1 適切な輸液により循環血漿量を維持すべき義務違反の有無

 裁判所は、①血中膵酵素の上昇のみでは急性膵炎が発症したのか、単なる膵酵素の逸脱による上昇であるかの判定はできないのであり、ERCP後急性膵炎の診断に関しては、急性膵炎一般にかかる「厚労省診断基準」や「ガイドライン第2版」の記載がそのまま当てはまるわけではないこと、②急性膵炎に関する「厚労省診断基準」や「ガイドライン第2版」の存在及び内容は広く認識されていたが、「初期診療コンセンサス初版」については、その存在自体が広く認識されていたとは必ずしもいうことができず、ERCP後膵炎の診断基準及び治療指針としては、Cottonらの診断基準や「ERCP偶発症防止指針」が広く用いられていたものの、臨床実務ではERCP後膵炎についての統一された診断基準や治療指針は未だ確立していなかった(現在も確立していない)こと、③Cottonの診断基準や「ERCP偶発症防止指針」はいずれも、ERCP後膵炎の確定診断の時期について、「ERCPの終了後24時間が経過した後に行う」としており、それまでは、ERCP後に血中膵酵素の上昇や腹痛が見られた場合でも、急性膵炎が疑われるに留まること、④ERCP偶発症防止指針は、ERCP後の急性膵炎について、水分補給の基準についても尿量のみに限定しておらず、「ガイドライン第2版」は、急性膵炎の輸液の基準として尿量を指標としていないこと、⑤通常の輸液量程度の投与で症状が改善することも多く、必ずしも「ガイドライン第2版」の輸液についての記載内容が全ての急性膵炎の治療において厳密に遵守されなければならないものではないこと、を認定した。
 その上で、Y病院の担当医師は、Aの腹痛の訴え、バイタルサイン、血液検査や腹部造影CT検査の結果等を見ながら投与する薬剤や輸液の量を調整していたこと、Aのバイタルサインが安定しており血液検査や血液ガス分析の結果も循環動態の悪化をうかがわせるものではないことやその症状に必ずしも重篤感がなかったこと、Aには中等度の腎機能の低下が見られた上、腹部造影CT検査の際に造影剤を投与しており、これによる腎機能の低下も考えられる、などといった尿量を脱水の状態を評価するための指標として用いることが適切ではなかった事情が認められることなどを併せ考えれば、Aの尿量を考慮しても、Y病院の担当医師らに適切な輸液により循環血漿量を維持すべき義務の違反があったということはできない、と判示した。

2 高次医療施設に搬送すべき義務違反の有無

 裁判所は、「ガイドライン第2版」「同第3版」のいずれにも原告の主張に沿う趣旨の記載はないことに加え、本件手術当時、ERCPの施術に携わる医師らにおいて、「初期診療コンセンサス初版」は広く認識されていないこと等から、7月17日の10時13分の血液検査の結果が判明した時点で高次医療施設に搬送すべき義務違反があったとはいえない、と判示した。

判例に学ぶ

 日本国内でガイドラインが策定されるようになったのは1999年頃とされており、その目的は、各医師の裁量で多様な医療行為をしている状況から、EBM(EvidenceBasedMedicine)の手法により、科学的根拠に基づいた診療を推奨・普及することにあった。
 医療事故における医師の過失の判断基準は、判例上、「診療当時のいわゆる臨床医学の実践における医療水準」であるとされているが(最判昭57・3・30判時1039号66頁)、ガイドラインは専門家が議論し有効性と安全性を検討した上でまとめられるものであるため、裁判上、策定当時の標準的治療法を示すものとして、医療水準を認定するための資料としては最も利用しやすいものと考えられている(秋吉仁美編『リーガルプログレッシブ医療訴訟』青林書院、213頁)。
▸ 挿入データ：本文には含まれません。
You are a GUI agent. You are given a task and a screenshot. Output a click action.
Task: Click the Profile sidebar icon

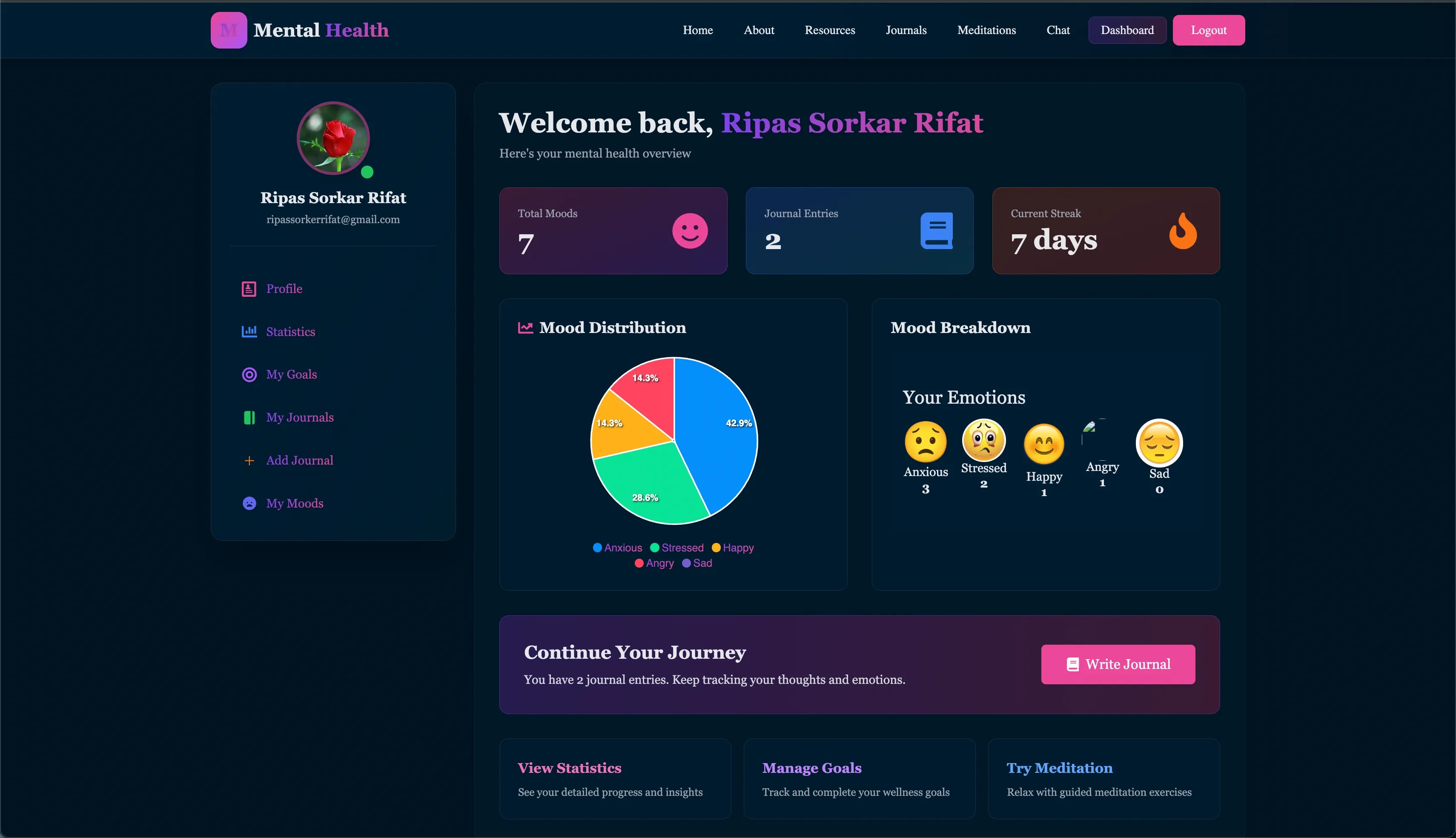[x=249, y=289]
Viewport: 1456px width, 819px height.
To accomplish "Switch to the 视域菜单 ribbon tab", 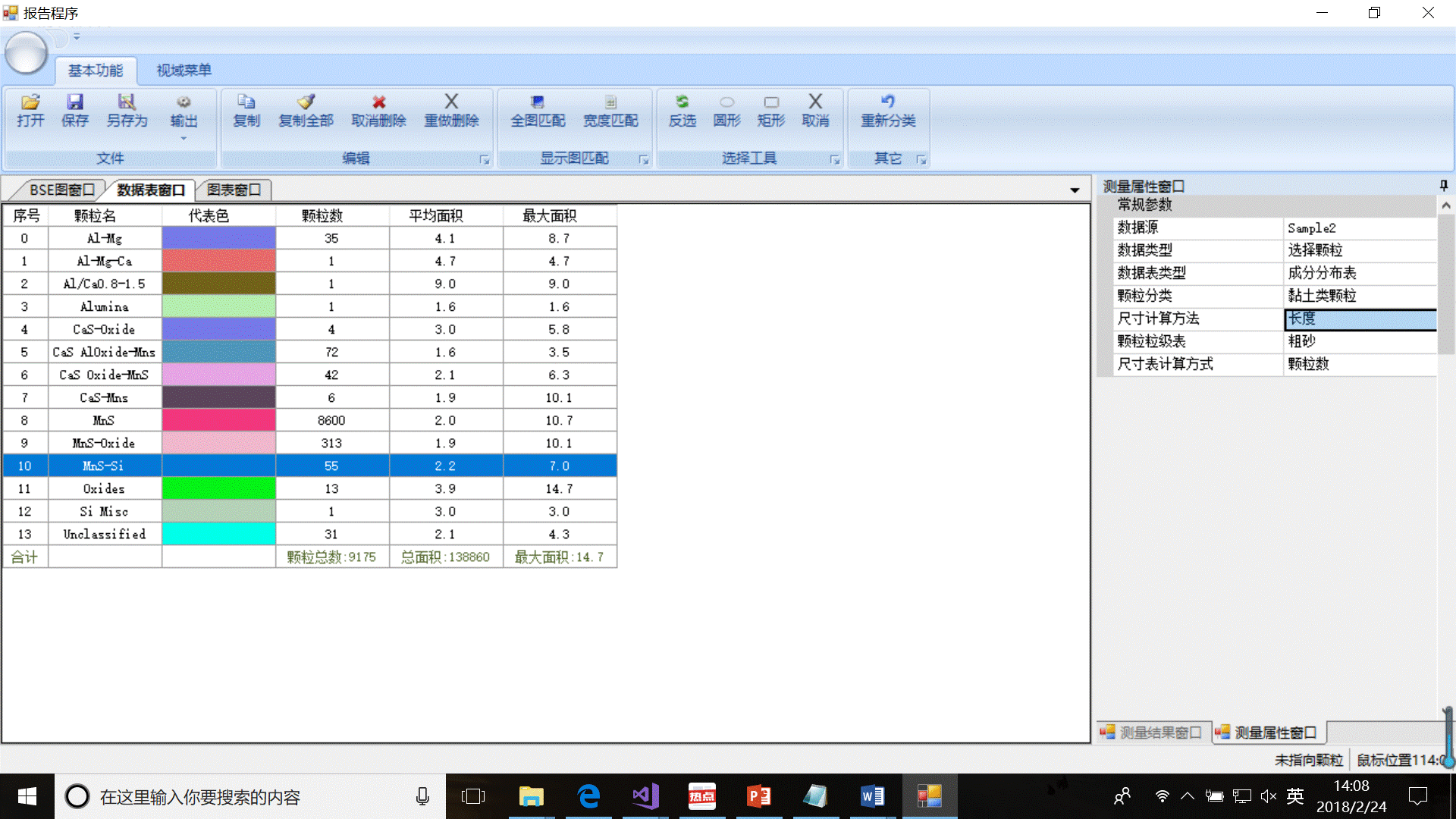I will pyautogui.click(x=184, y=71).
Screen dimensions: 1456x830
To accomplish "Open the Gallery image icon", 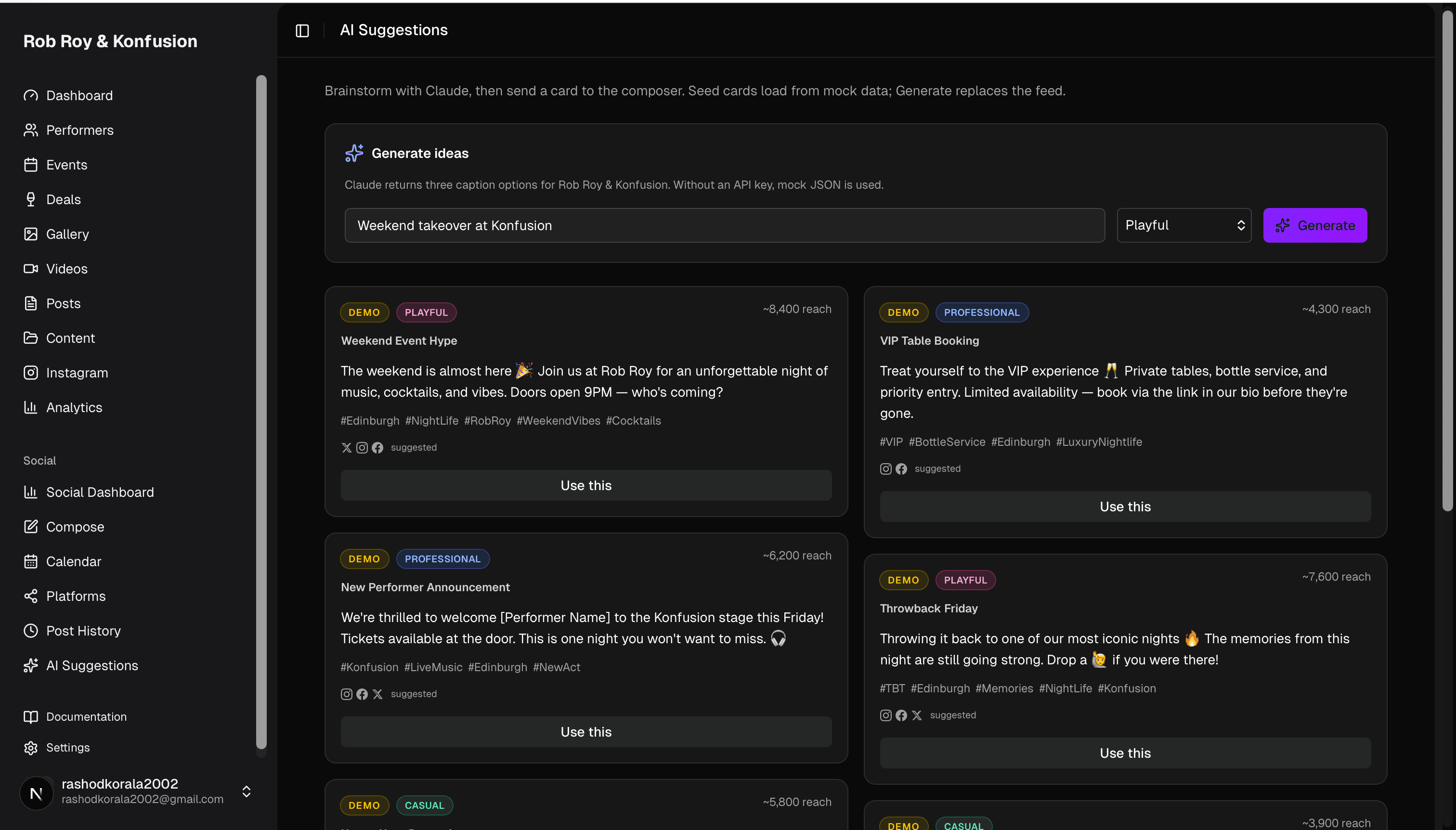I will coord(31,233).
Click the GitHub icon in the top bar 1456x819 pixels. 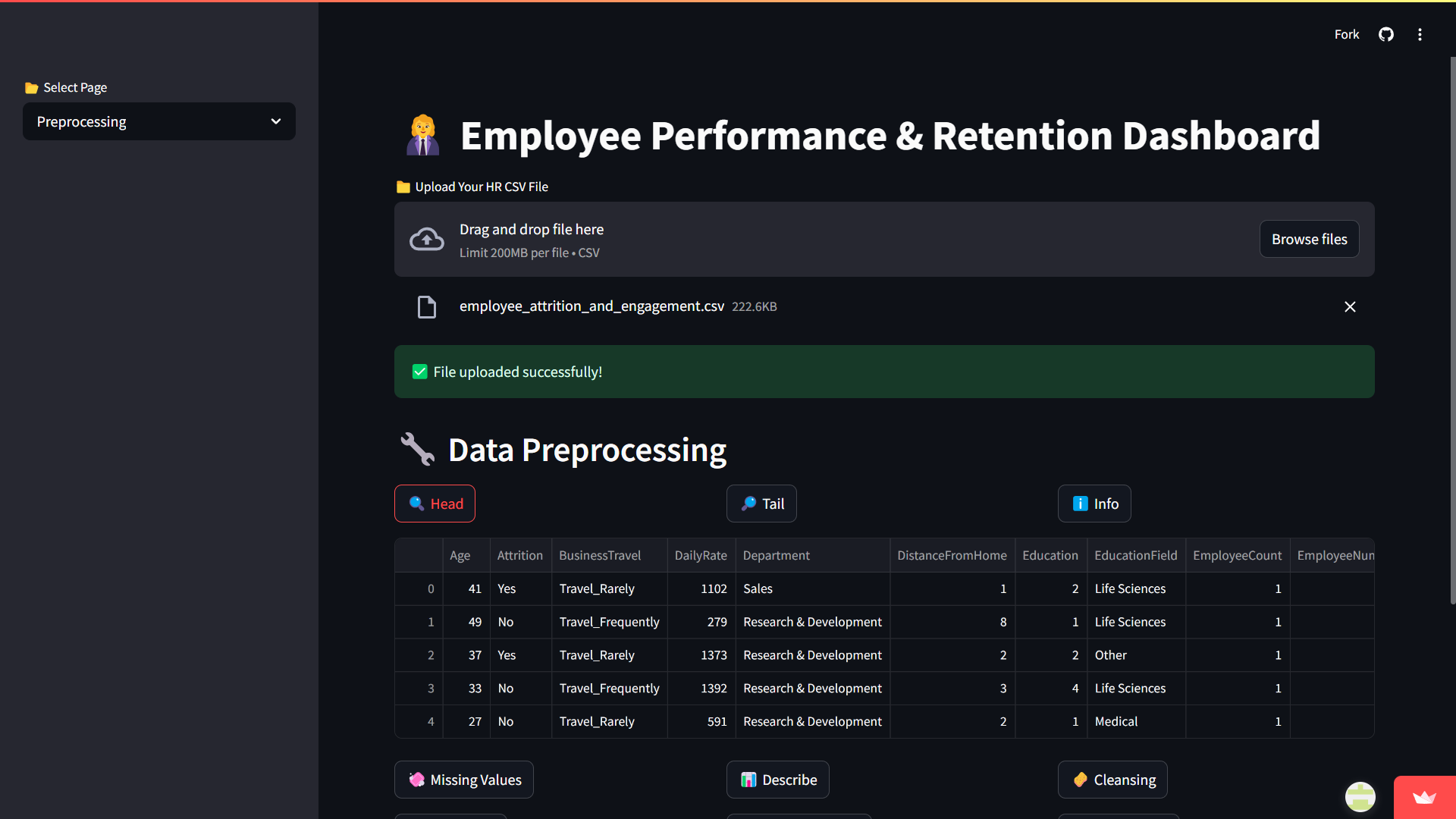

しかし、ガイドラインに従わなかったことから直ちに過失、すなわち医療水準に達していない医療行為であると判断されるわけではない。ガイドラインも医療水準を認定する際の一資料に過ぎず、その成立過程、作成者、普及の程度等に応じて、性質は異なるからである。また、ガイドラインは多くの患者に当てはまるであろう標準的治療が記載されているものであるため、具体的な個々の患者の治療に当たっては当然にその患者の特性を考慮すべきことになるからである。
 本判決も、この点を確認したものといえる。すなわち、裁判所は、「ガイドライン第2版」については普及の程度も考慮して医療水準を認定する際の一資料としつつも、本件における輸液義務の検討においては必ずしも全ての患者に「ガイドライン第2版」の記載が当てはまるわけではない等とし、「ガイドライン第2版」の記載は本件には妥当しないことを示している。他方、搬送義務の検討においては、「ガイドライン第2版」「同第3版」に記載がないことから、Xらが主張するような搬送義務はないとし、Xら主張の搬送義務が医療水準でないことの根拠を「ガイドライン第2版」の記載に求めている。また、「初期診療コンセンサス初版」については、そもそも普及していないことを理由に、その記載内容が医療水準であるとはいえない、と判示している。
 もっとも、「ガイドライン違反=過失」ではないからといって、ガイドラインに違反しても医師の裁量の範囲内として許されるというわけではないことは当然である。ガイドラインに従わない場合には、従わないことに医学的合理性がなければならず、医学的合理性なくガイドラインに従わないことを許すものではない。本裁判例も、ガイドラインの記載が医療水準となっているのかどうかを検討した結果として、「本件ではガイドラインの記載に反するとしても過失とならない」と判示しているにすぎないことに留意すべきである。